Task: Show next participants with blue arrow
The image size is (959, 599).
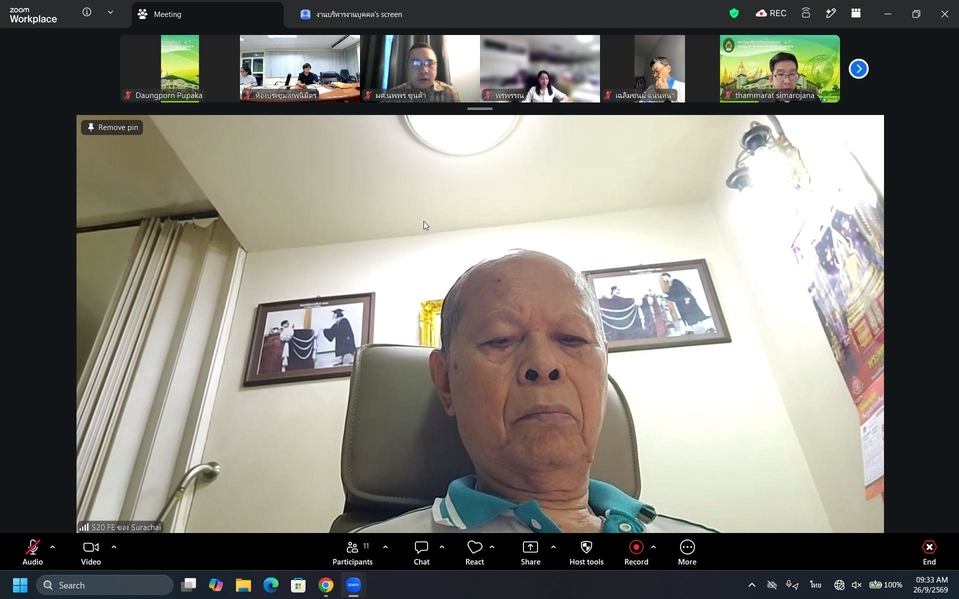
--
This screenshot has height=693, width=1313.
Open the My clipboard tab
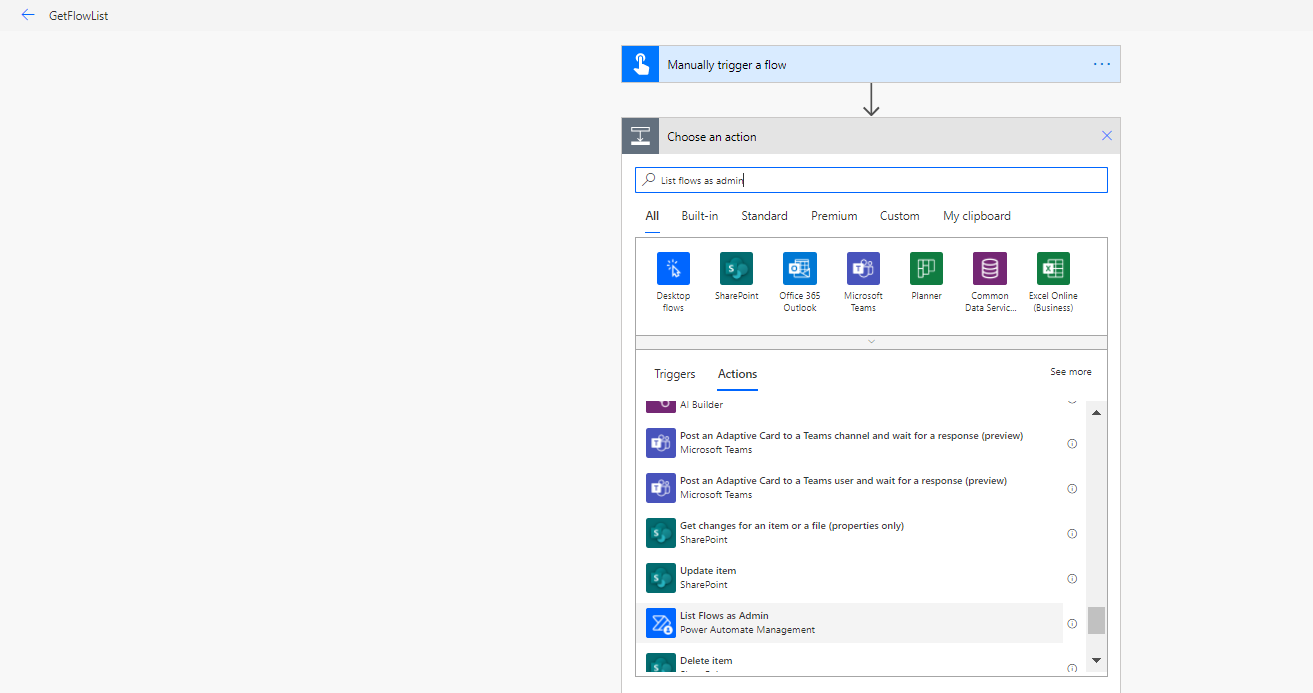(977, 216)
--
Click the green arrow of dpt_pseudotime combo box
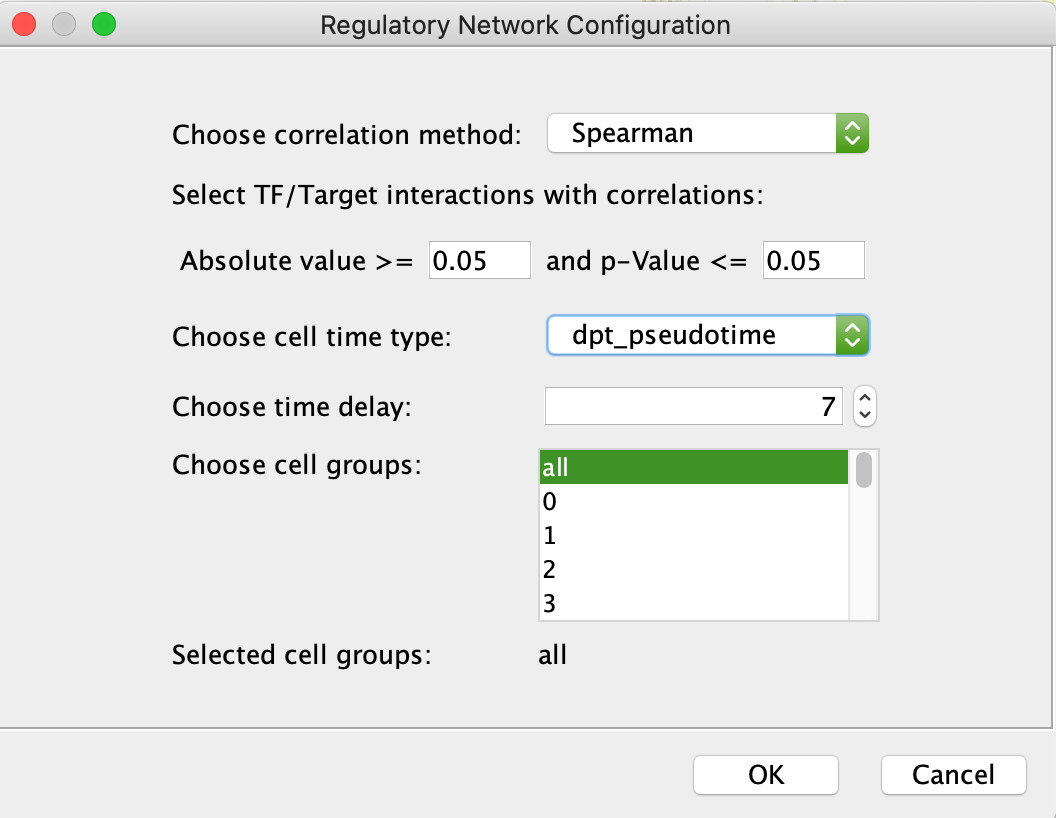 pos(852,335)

__ASSIGNMENT__. Beginning at the line above with "Task: Show next participants with blue arrow" and finishing at the line with "The image size is (959, 599).", return each line exactly and return nothing else.

__RESULT OF THE TASK__.
Task: Show next participants with blue arrow
The image size is (959, 599).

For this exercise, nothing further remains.